### Reading passage
--------------------------------
Let us now examine some of the structural constraints to equitable and sustainable growth emanating from Pakistan’s governance model indicated above. First, in many rural areas markets are asymmetric with respect to the rich and poor farmers respectively. My work for the UNDP, Pakistan National Human Development Report (NHDR) shows that the poor farmers pay a higher price on their inputs and get a lower price on their outputs compared to the large farmers. Consequently the poor peasants are losing as much as one third of their income due to such asymmetric markets.
The second structural factor is that the distribution of land ownership is highly unequal and there is widespread tenancy. The poor tenant suffers insecurity of tenure, loss of a large proportion of his income to the landlord and lacks access over credit. Consequently, the poor tenant has neither the incentive nor the ability to increase productivity. Thus the constriction of the productivity potential of the small farm sector constrains agriculture growth and generates inequality.
The third structural factor in endemic poverty is that in some landlord dominated areas where landlords control the local state apparatus as well as the credit market, the poor tenants are locked into a nexus of power and debt bondage to the landlord. The NHDR data shows that 51 per cent of the tenants get locked into debt dependence on the landlord, and out of these 57 per cent are obliged to work as wage labourers on the landlord’s farm without any wages while 14 per cent work for a wage below the market rate.
Thus, the structure of power and dependence systematically deprives the poor peasants of their actual and potential income. Consequently, poverty becomes endemic, inequality increases and agriculture growth is constrained. Fourth, a large proportion of the population lacks access to health, sanitation and safe drinking water. The NHDR survey data showed that due to inadequate diet and lack of access to safe drinking water and sanitation facilities, 65 per cent of the poor in the sample survey were suffering from ill health. Disease emerged as a major factor that pushes people into poverty, due to high medical costs combined with income loss due to absence from work. This constitutes a major structural factor that accentuates poverty, inequality and constrains GDP growth by constraining the productivity of the poor.
The fifth structural factor in endemic poverty is that the poor live in localities, which are inadequately policed. In case of theft or violence against their person, lack of access over the judicial system, accentuates the insecurity and economic deprivation of the poor.
Our analysis suggests that achieving a sustained high GDP growth and overcoming poverty will require the new democratic government to address the structural and institutional factors that perpetuate poverty and constrain growth. The challenge before the new government is to lay the institutional foundations of a democratic polity and economy that provides all citizens, not just a few, the opportunity to actualise their creative and productive potential. It is only then that our civilisation, economy and state can blossom and grow.
The writer is Distinguished Professor, Beaconhouse National University, and Senior Fellow, Pakistan Institute of Development Economics.
--------------------------------
### Record extracts
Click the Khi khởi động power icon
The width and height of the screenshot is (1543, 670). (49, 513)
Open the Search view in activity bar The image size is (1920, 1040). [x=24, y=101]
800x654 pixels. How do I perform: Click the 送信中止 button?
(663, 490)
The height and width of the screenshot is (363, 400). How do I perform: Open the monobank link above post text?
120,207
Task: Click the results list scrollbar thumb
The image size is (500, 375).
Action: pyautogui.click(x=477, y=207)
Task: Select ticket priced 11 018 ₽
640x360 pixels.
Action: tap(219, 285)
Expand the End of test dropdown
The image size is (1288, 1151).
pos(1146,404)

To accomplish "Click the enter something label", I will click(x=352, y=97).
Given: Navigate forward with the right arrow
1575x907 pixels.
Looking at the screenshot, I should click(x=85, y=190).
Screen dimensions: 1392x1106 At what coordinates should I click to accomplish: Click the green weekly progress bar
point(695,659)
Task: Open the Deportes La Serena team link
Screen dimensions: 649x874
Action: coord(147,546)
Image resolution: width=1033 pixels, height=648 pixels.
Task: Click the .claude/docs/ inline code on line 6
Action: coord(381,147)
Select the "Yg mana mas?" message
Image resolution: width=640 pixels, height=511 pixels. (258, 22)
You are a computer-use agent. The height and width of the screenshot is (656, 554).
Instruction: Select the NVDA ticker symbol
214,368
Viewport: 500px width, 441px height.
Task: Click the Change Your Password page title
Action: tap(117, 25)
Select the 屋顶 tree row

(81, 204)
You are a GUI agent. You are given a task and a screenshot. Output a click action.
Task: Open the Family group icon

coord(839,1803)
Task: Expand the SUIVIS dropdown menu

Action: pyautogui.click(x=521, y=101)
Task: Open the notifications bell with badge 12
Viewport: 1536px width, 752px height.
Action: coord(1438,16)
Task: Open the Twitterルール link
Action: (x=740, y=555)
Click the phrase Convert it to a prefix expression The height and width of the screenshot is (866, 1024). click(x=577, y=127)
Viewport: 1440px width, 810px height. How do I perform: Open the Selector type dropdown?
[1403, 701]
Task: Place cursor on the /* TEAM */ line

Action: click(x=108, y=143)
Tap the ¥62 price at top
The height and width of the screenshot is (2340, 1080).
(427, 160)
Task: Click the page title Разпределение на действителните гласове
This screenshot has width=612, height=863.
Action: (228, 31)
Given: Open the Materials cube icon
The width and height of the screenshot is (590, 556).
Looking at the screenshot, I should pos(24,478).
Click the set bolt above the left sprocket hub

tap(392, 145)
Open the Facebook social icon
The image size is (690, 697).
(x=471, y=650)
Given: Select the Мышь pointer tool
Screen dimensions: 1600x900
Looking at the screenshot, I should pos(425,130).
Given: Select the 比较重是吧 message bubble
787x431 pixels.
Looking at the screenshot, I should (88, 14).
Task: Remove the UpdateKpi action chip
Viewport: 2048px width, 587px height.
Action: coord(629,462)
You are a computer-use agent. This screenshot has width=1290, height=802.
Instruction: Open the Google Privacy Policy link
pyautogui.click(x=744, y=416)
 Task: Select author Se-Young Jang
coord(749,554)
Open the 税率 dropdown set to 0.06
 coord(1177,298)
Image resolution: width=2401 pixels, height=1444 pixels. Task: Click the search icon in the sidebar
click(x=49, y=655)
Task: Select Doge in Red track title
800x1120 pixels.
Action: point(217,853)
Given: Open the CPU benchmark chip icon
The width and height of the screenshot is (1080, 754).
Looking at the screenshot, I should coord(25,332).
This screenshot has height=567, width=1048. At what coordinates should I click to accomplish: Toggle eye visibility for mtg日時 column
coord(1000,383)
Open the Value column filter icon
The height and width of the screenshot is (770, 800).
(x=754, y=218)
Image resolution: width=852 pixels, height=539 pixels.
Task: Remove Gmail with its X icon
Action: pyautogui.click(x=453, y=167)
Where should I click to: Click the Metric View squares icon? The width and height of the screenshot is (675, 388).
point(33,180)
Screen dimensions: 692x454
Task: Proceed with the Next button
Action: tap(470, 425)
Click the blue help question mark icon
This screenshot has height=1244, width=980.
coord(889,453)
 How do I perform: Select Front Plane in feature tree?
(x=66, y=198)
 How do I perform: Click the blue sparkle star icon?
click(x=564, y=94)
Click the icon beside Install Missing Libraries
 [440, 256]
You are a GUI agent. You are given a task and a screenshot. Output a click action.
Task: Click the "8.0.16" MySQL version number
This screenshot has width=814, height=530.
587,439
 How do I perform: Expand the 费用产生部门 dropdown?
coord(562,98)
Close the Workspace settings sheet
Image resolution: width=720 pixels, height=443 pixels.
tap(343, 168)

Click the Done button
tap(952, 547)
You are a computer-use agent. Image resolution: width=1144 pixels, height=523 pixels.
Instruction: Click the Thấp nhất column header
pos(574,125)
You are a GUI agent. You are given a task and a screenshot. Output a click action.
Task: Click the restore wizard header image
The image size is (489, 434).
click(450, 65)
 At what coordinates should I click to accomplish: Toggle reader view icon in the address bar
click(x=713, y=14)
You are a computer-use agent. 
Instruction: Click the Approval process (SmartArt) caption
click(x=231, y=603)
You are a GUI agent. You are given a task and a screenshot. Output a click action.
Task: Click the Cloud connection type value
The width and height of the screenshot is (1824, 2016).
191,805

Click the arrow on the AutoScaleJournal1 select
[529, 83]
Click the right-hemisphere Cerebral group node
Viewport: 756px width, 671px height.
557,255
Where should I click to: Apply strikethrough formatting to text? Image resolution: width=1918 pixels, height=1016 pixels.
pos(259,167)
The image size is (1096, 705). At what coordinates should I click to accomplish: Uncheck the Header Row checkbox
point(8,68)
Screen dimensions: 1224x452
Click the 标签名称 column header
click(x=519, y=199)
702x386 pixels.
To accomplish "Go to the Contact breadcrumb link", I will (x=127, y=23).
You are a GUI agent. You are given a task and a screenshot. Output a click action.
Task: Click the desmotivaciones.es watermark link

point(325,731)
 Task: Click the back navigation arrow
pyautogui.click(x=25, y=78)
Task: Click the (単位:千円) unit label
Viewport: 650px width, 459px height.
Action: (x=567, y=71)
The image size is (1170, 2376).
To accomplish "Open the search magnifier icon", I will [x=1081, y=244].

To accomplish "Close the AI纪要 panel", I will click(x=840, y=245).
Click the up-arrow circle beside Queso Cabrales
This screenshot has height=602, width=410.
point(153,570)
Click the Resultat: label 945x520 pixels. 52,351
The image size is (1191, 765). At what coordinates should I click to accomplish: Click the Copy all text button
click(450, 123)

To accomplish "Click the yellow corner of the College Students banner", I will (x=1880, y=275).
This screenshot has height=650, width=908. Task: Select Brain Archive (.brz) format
--------------------------------
### Task item
Rewrite the passage on poverty in Pakistan between "The fifth structural" and "blossom and grow.", inclusive, replacing "judicial system" with "court system".

### Result below
The fifth structural factor in endemic poverty is that the poor live in localities, which are inadequately policed. In case of theft or violence against their person, lack of access over the court system, accentuates the insecurity and economic deprivation of the poor.
Our analysis suggests that achieving a sustained high GDP growth and overcoming poverty will require the new democratic government to address the structural and institutional factors that perpetuate poverty and constrain growth. The challenge before the new government is to lay the institutional foundations of a democratic polity and economy that provides all citizens, not just a few, the opportunity to actualise their creative and productive potential. It is only then that our civilisation, economy and state can blossom and grow.